Com alguma frequência, e, mais recentemente, a propósito do julgamento da Ação Penal 470, a opinião pública vem se manifestando no sentido de que se devam fixar em alto patamar as penas aplicáveis a crimes cometidos em detrimento da administração pública, em especial a corrupção (solicitação ou recebimento, por funcionário público, de vantagem indevida) e o peculato (apropriação, desvio ou furto de bens ou valores na posse do funcionário), em razão das consequências sociais decorrentes da prática de tais condutas delituosas.
Não raro comparam-se as aludidas condutas criminosas ao crime doloso contra a vida de homicídio, sob o argumento — sedutor, à vista desarmada — de que o prejuízo causado à administração pública tem como consequência a impossibilidade de o Estado arcar com direitos básicos e essenciais que deveriam ser garantidos à população e, em última análise, a violação à integridade física e à vida de milhares de cidadãos brasileiros.
É preciso que se veja, no entanto, que as inegavelmente nefastas consequências socioeconômicas decorrentes da prática de tais crimes já foram por certo consideradas pelo legislador quando instituiu a escala penal — ou seja, as penas mínima e máxima — de cada um deles. Assim, não por acaso, e sim por conta da relevância dos bens jurídicos protegidos em cada caso, prevê o Código Penal, para o crime patrimonial de apropriação indébita, pena de um a quatro anos de reclusão, e para o crime de peculato — aí incluído o peculato apropriação — a pena de dois a 12 anos!
Também dispôs o legislador sobre os critérios dos quais o magistrado deve se valer para aplicar, em casos concretos, as penas sugeridas pela acima referida escala penal. Entre eles, é bem verdade, está prevista a circunstância relativa às consequências do crime. Parece óbvio, contudo, que se está ali tratando de suas consequências imediatas. O Direito Penal, como sabido, pune condutas determinadas e seus resultados diretos, desejados ou ao menos previsíveis. Qualquer extrapolação acerca da definição das consequências imediatas, que integram o delito, implicará em clara violação do princípio da legalidade, que constitui um legado irrevogável do Estado democrático de Direito.

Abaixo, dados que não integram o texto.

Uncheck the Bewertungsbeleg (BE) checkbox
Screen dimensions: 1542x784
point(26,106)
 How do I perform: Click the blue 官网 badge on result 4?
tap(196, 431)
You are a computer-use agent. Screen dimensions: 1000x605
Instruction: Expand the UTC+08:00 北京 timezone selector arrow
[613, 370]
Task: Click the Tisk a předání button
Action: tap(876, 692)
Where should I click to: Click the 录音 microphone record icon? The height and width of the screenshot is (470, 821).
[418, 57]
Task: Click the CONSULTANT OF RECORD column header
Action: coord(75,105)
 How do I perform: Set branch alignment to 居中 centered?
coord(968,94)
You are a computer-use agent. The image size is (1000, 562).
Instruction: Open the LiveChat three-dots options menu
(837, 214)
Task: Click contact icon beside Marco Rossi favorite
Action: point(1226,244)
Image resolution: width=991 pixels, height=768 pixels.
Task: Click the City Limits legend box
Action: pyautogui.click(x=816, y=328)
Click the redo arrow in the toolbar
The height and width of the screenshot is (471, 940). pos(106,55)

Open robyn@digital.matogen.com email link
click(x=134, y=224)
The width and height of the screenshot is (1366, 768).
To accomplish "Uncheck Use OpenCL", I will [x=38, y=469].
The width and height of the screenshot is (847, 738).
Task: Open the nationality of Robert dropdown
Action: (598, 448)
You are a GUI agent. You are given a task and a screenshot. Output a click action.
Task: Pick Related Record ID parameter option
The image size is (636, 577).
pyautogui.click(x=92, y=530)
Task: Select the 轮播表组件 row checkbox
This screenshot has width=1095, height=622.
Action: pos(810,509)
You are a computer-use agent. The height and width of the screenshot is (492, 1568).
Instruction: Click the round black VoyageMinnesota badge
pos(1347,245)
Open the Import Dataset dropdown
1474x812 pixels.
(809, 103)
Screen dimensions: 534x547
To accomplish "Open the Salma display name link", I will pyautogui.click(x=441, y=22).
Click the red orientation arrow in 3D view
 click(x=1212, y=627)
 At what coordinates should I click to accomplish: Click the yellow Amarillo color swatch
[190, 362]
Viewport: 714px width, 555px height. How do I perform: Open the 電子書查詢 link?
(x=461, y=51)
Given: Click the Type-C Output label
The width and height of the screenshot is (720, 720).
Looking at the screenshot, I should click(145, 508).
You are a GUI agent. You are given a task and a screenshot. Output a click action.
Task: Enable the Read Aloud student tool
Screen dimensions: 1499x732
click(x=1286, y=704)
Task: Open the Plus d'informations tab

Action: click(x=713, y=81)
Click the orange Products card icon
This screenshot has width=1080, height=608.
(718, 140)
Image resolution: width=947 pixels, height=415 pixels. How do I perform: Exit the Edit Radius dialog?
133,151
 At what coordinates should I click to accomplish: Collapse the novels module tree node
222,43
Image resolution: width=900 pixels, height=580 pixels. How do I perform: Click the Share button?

Por outro lado, sabe-se que o acusado deve conhecer todas as circunstâncias que poderão ser objeto de futura eventual sentença condenatória, inclusive aquelas referentes à dosimetria da pena. Essa exigência correspondente ao princípio constitucional do exercício da defesa ampla. E parece bastante óbvio não ser possível ao réu defender-se de acusações consistentes em fatos absolutamente difusos e indeterminados, que consistiriam em consequências indiretas, tais como a falta de atendimento eficiente em hospitais ou de adequada moradia para a população.
As consequências sociais e mediatas advindas da prática de crimes não podem ser tomadas em conta no momento em que o juiz aplica a pena ao caso concreto pelo simples motivo de que isso não está previsto em lei. As circunstâncias a serem consideradas para fundamentar a pena a ser aplicada estão previstas expressa e taxativamente no Código Penal. Isso é Direito Penal, o resto é demagogia.
Fernanda Tórtima é advogada, conselheira da OAB-RJ.